Strom Thurmond
James Strom Thurmond (December 5, 1902 – June 26, 2003) was an American politician who served for 48 years as a United States Senator. He also ran for the Presidency of the United States in 1948 as the segregationist States Rights Democratic Party (Dixiecrat) candidate, receiving 2.4% of the popular vote and 39 electoral votes. Thurmond represented South Carolina in the United States Senate from 1954 until 2003, at first as a Democrat and, after 1964, as a Republican. He switched because of his opposition to the 1964 Civil Rights Act, disaffection with the national party, and support for the conservatism of the Republican presidential candidate and Arizona Senator Barry Goldwater. He left office as the only senator to reach the age of 100 while still in office and as the oldest-serving and longest-serving senator in U.S. history (although he was later surpassed in length of service by Robert Byrd). Thurmond holds the record at 14 years as the longest-serving Dean of the United States Senate in U.S. history.

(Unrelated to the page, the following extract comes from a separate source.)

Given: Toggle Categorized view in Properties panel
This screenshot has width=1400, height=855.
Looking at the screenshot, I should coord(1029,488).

In opposition to the Civil Rights Act of 1957, he conducted the longest filibuster ever by a lone senator, at 24 hours and 18 minutes in length, nonstop. In the 1960s, he opposed the civil rights legislation of 1964 and 1965 to end segregation and enforce the voting rights of African-American citizens. He always insisted he had never been a racist, but was opposed to excessive federal authority. He notably was quoted as saying that
"all the laws of Washington and all the bayonets of the Army cannot force the Negro into our homes, into our schools, our churches and our places of recreation and amusement."

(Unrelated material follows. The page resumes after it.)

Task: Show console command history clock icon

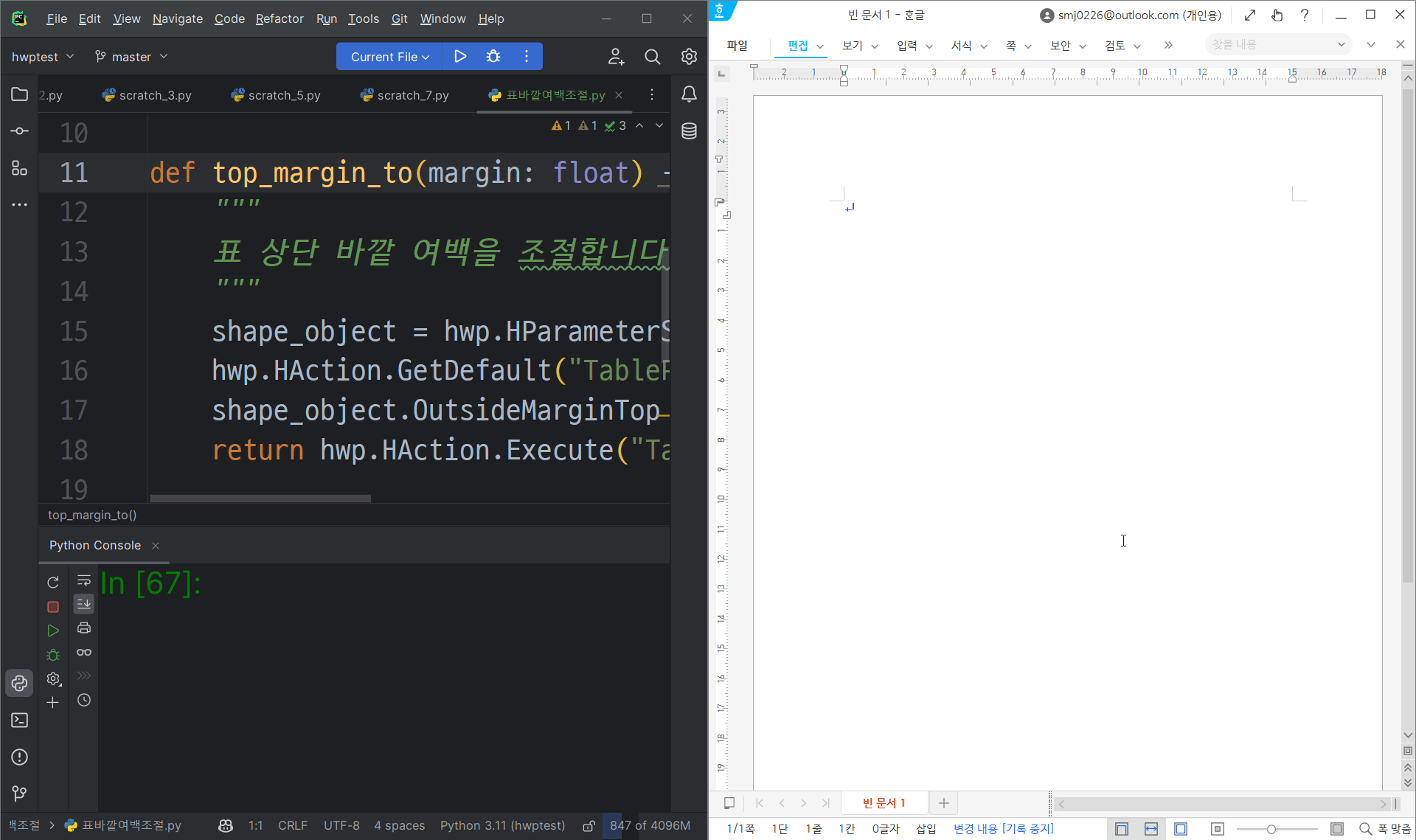Action: (x=84, y=701)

He attributed the movement for integration to Communist agitators.
Starting in the 1970s, he moderated his position on race, but continued to defend his early segregationist campaigns on the basis of states' rights in the context of Southern society at the time, never fully renouncing his earlier viewpoints.

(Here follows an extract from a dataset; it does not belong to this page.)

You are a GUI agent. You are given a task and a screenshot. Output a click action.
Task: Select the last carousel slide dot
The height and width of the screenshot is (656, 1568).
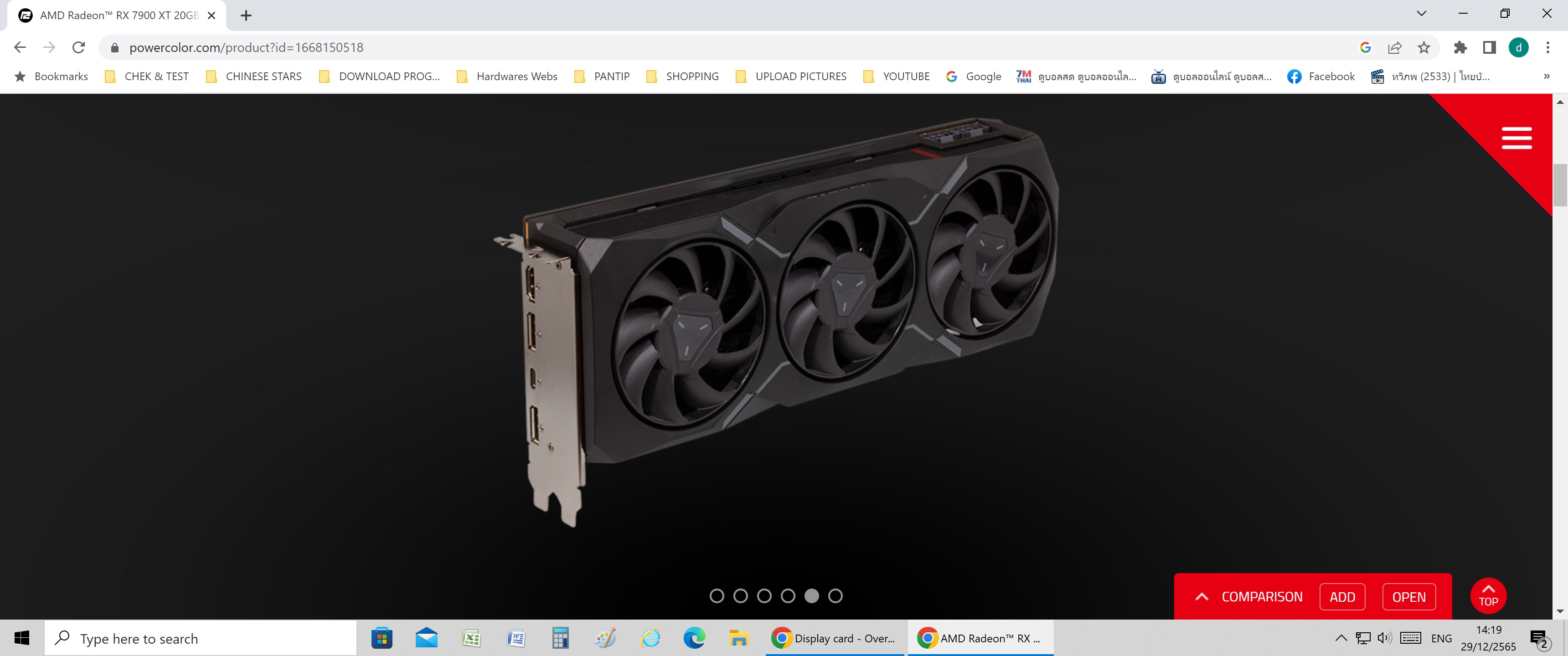click(835, 596)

Six months after Thurmond's death in 2003, it was revealed that at age 22, he had fathered a mixed-race daughter, Essie Mae Washington-Williams, with his family's maid, Carrie Butler, a 16-year-old black girl. Although Thurmond never publicly acknowledged Essie Mae, he paid for her education at a historically black college and passed other money to her for some time. His children by his marriage eventually acknowledged her.